=== 本文 ===
□ □ □ □ □
令和5年10月立川ステージガーデン:「義経千本桜・忠信篇」

初代中村鷹之資(佐藤忠信実は源九郎狐)、三代目市川笑三郎(源義経)、二代目市川笑也(静御前)(以上鳥居前)

五代目市川団子(佐藤忠信実は源九郎狐)、二代目市川猿弥(逸見藤太)、初代中村壱太郎(静御前)(以上吉野山道行)

二代目市川青虎(佐藤忠信実は源九郎狐)、三代目市川笑三郎(源義経)、初代中村壱太郎(静御前)、九代目市川中車(横河覚範実は能登守教経)(以上川連法眼館)


1)「千本桜・忠信篇」の根幹とは

立川ステージガーデンでの「義経千本桜・忠信篇」を見てきました。忠信(実は源九郎狐)を、鷹之資(鳥居前)・団子(吉野山道行)・青虎(四の切)と三人の役者に振り分ける趣向です。去る9月13日に二代目猿翁(三代目猿之助)が亡くなりました。期せずしてこれが追悼公演ということになってしまったわけです。

云うまでもなく「千本桜」の狐忠信は三代目猿之助(以下吉之助は猿之助と書かないと気持ちが乗りませんので・こう書きますが)の当たり役で、もしかしたらこれをベストワンと称しても差支えないものです。一体猿之助は狐忠信で何回宙乗りをやったのですかねえ。猿之助は「千本桜」の三役(知盛・権太・忠信)を何度も勤めました。そのなかで自己の通し狂言の手法で以て狐忠信を縦糸にして「千本桜」をコンパクトな演目に仕立てることを思い付いたのが、「義経千本桜・忠信篇」でした。初演は昭和58年(1983)11月歌舞伎座・夜の部のことでした。吉之助はもちろん生(なま)で見ました。

*「義経千本桜・忠信篇」初演
昭和58年(1983)11月歌舞伎座チラシ

今回(令和5年10月立川ステージガーデン)の「千本桜・忠信篇」はこれを三人の役者に振り分けています。これは事情が事情であるから・そのことはどうでも宜しいのですが、今回の上演場割であると、実質的にこれは鳥居前・吉野山・四の切の三場の見取り上演であって、本来の猿之助の通し狂言「千本桜・忠信篇」のコンセプトに嵌(はま)らないと云うことなのです。「忠信篇」を名乗るとすれば、そこのところがちょっと気になります。

別稿二代目猿翁(三代目猿之助)歌舞伎の思い出〜同時代的歌舞伎論」のなかで、「猿之助歌舞伎の柱は「通し狂言」にあったこと、通し狂言のダレ場を引き締めるための技法のひとつとしてケレンがあった」と書きました。このことは世間では「ケレンを生かすための通し狂言であった」と逆に理解されています。だから今回の「忠信篇」の眼目も、荒事の狐忠信(鳥居前)・舞踊の狐忠信(吉野山)・ケレンの狐忠信(四の切)を鮮やかに仕分けることだ・それだけ見せれば十分だと思われていることでしょう。まあシアトリカルな側面から見ればそんなところかも知れませんが、そうすると「三場の見取り上演」したのと何も変わりません。猿之助が「忠信篇」としたのは、ただ狐忠信三役をまとめて演じたいがために通し狂言の体裁を掲げただけなのか?今回初めて「忠信篇」を見る若い方には、そう云う風にしか見えないと思いますねえ。
□ □ □ □ □
=== 課題 ===
「義経千本桜・忠信篇」の上演を論じた本文を、最後の文の後から書き継いでください。 この後の行は、上の本文とは関係がありません。

=== データ部分 ===
□ □ □ □ □
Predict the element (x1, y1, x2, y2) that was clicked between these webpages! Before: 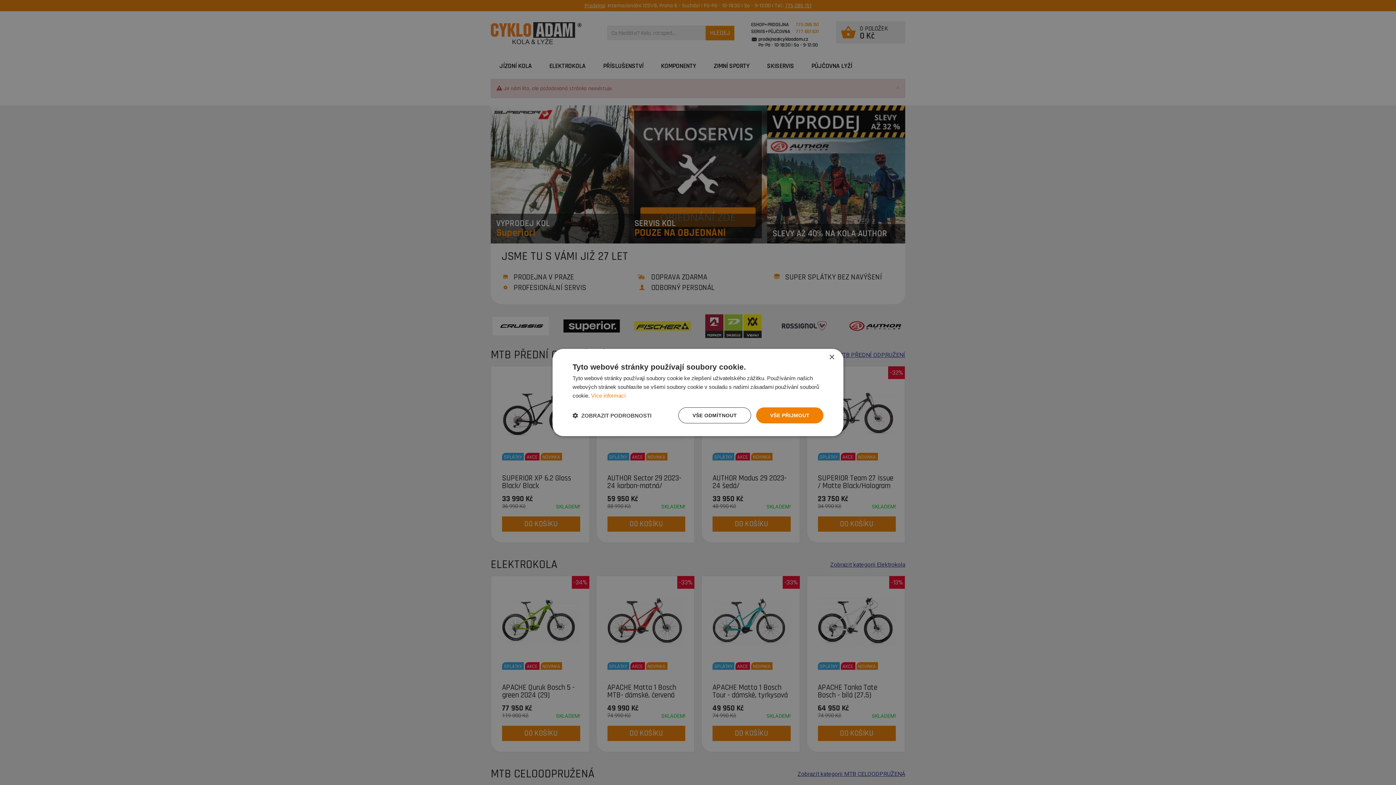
□ □ □ □ □
=== 解答 ===
しかし、「忠信篇」初演をドラマティカルな視点から眺めれば、猿之助は「忠信篇」のなかで全体をしっかり纏める根幹を設定していたことが見えて来ます。その根幹とは狐忠信ではなく、初音の鼓のことです。実は狐忠信は、初音の鼓に付き添って姿を様々に現れる幻影に過ぎません。猿之助はそのことを踏まえたうえで通し狂言「忠信篇」を創ったのです。このことが分かるのは、まず猿之助が序幕に、ダイジェスト版ではあるけれど、大内の場・堀川御所の場・塀外の場を置いて、これを鳥居前の場へと繋げたことです。お目当ての猿之助が登場しない場面を長々やるわけだから・シアトリカルな側面から見れば「不要」ということになりそうですが、猿之助はここをカットしませんでした。もちろんドラマティカルな意味を持つからに他なりません。(今回上演ではカットされています。) もうひとつは大詰で、丸本と全然異なる猿之助歌舞伎の締め方ですけれど、いつもの四の切(狐忠信の宙乗り)に続けて、奥庭・吉野花矢倉・蔵王堂の場を見せたことです。(これも今回上演ではカットで、中車が勤める能登守教経のために数分を付け足して終わり。実は初演では吉野花矢倉での本物の忠信の大立ち回りが凄かったのです。)

つまりどう云うことかと言うと、兄頼朝を討てという謎を込めて・院宣として初音の鼓が義経に与えられた、これをきっかけに義経は次々と苦境に立たされることになるが、最終的に義経は本来それを持つべき主(狐忠信)に初音の鼓を与えてしまいます。これは義経が院宣を拒否したことになるわけですが、そうすると義経の行く末はどうなるのかというドラマティカルな流れを、例えダイジェスト版であったとしても、最初から最後まで筋を通しているということです。つまり「忠信篇」とは、「初音の鼓の物語」なのです。猿之助は通し狂言の骨法を踏まえて「忠信篇」を創っています。ただしそのために「休憩時間込みで5時間」という上演時間が必要になるわけです。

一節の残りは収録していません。